A silent retreat?

“Come away by yourselves to a lonely place, and rest awhile” (Mark 6:31). These words spoken by Jesus to his apostles took on new meaning for me at a silent retreat during my first year of seminary. My family actually laughed when they heard that I, of all people, would have to be quiet for a whole week, but I soon discovered what a privilege it is to have an extended period of time alone with the Lord. The retreat has become a highlight of each seminary year, and I look forward to it continuing into the priesthood.

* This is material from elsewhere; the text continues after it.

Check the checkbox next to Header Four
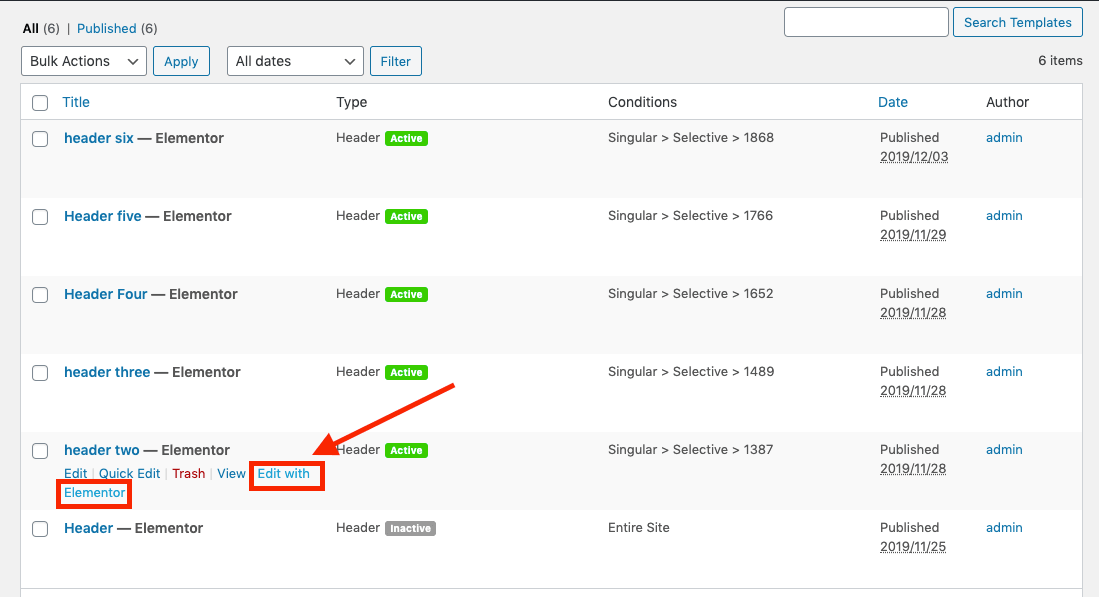The image size is (1099, 597). (x=40, y=295)
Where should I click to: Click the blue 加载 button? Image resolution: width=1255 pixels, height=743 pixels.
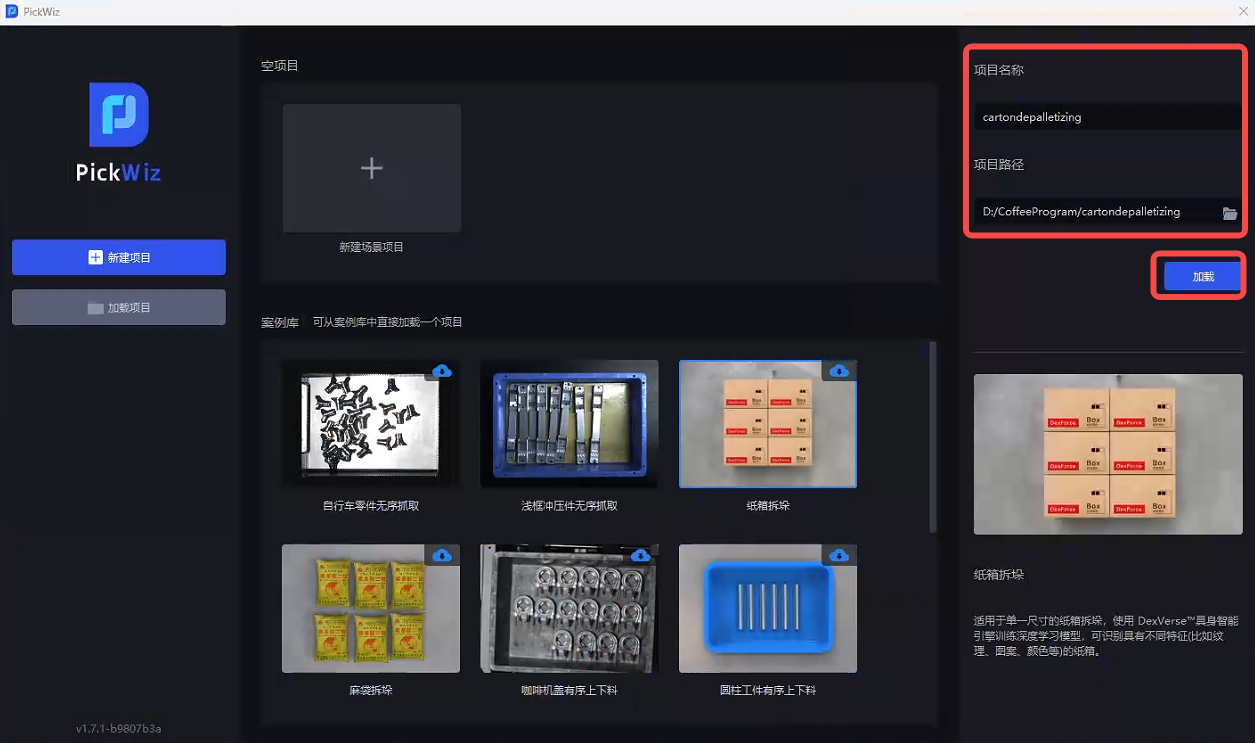click(x=1203, y=276)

Each retreat has brought a unique grace, a gift from the Lord, which has drawn me closer to him and transformed me evermore into the person he invites me to be. Perhaps it’s a strengthening of my sense of identity as a beloved son of God, a confirmation in my vocational discernment, or a greater acceptance of some aspect of the Christian life? I never cease to be astounded by the bountiful generosity of God, who gives each one of us what we truly need when we truly need it, if only we open our hearts to his love and mercy. That does not mean it will always be easy, but sometimes the most difficult experiences are the most powerful ones, as God breaks through the darkness of our brokenness and sin with the burning light of his grace.

A living relationship with God must be at the center of our lives as Christians, and that is what a retreat is ultimately about. This takes on particular importance in the life of a seminarian, since it is within the context of a relationship with God that a vocation is discovered, discerned and brought to fruition. But all Christians, in every state of life, are beloved children of God called to intimate union with him. Whatever it might look like in practice, that “coming away to a lonely place” with Jesus must have its place. Whether we choose to keep our commute prayerful, or wake earlier in the morning for some dedicated prayer time, or regularly devote a vacation day to making a pilgrimage in some way, God must be at the very center of our lives. Only when we respond to the invitation to follow Jesus Christ to the fullest will we find the joy and peace that only he can bring.

Deacon Guilloux, from St. William of York Church in Stafford, is in his fourth year of theological studies at the Pontifical North American College in Rome.